- WORK INSTRUCTION:
Scan the lines below; pull out those with "computer".

- MATERIAL FOR THIS TASK:
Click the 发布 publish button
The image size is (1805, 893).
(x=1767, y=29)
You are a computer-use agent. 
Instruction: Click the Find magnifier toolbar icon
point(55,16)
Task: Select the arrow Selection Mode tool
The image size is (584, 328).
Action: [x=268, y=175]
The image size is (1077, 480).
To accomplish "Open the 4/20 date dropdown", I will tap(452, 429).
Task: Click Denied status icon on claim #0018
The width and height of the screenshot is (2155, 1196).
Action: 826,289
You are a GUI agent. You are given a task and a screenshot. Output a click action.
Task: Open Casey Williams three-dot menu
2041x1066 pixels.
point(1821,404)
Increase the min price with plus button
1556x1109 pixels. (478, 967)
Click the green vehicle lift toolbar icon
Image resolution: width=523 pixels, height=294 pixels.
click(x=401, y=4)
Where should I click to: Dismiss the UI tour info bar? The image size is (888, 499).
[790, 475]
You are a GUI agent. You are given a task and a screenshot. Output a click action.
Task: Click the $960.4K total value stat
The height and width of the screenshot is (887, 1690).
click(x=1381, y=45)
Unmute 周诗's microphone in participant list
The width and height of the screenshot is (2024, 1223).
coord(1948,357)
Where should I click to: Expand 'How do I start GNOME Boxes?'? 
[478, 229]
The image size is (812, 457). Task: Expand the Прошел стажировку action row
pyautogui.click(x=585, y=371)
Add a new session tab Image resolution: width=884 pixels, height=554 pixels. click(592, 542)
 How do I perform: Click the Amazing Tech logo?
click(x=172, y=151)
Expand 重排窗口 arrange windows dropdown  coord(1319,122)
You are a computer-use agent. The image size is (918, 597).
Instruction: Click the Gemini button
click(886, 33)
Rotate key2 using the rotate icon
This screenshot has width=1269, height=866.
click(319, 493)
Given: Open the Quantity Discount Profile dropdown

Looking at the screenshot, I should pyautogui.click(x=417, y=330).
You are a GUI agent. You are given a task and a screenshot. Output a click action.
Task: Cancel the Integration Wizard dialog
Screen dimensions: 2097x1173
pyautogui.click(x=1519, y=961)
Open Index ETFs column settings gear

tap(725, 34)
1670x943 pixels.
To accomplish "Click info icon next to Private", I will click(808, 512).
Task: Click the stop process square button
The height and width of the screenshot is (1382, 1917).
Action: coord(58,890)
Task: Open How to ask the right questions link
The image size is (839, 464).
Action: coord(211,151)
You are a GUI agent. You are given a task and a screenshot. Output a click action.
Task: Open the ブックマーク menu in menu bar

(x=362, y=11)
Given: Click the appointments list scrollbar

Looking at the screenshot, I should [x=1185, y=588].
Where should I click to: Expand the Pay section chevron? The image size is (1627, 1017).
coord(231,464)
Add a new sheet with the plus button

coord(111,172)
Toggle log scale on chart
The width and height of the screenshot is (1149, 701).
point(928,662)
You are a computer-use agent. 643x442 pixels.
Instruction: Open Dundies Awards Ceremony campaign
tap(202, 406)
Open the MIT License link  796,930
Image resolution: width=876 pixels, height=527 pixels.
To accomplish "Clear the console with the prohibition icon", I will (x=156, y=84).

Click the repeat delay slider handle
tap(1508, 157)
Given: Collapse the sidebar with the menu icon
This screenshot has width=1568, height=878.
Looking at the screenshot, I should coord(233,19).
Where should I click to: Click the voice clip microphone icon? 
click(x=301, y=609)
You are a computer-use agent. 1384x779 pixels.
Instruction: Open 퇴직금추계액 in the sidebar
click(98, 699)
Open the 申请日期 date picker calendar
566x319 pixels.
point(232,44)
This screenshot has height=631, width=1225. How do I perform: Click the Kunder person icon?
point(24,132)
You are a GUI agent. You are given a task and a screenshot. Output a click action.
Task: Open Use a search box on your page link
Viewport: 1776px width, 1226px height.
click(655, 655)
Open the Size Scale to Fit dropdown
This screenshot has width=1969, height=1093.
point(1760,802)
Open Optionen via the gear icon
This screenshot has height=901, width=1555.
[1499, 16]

- EXPECTED OUTPUT:
You are a computer-use agent. 
You are a computer-use agent. The image size is (918, 597).
You are a computer-use agent. 643x442 pixels.
You are a computer-use agent. 1384x779 pixels.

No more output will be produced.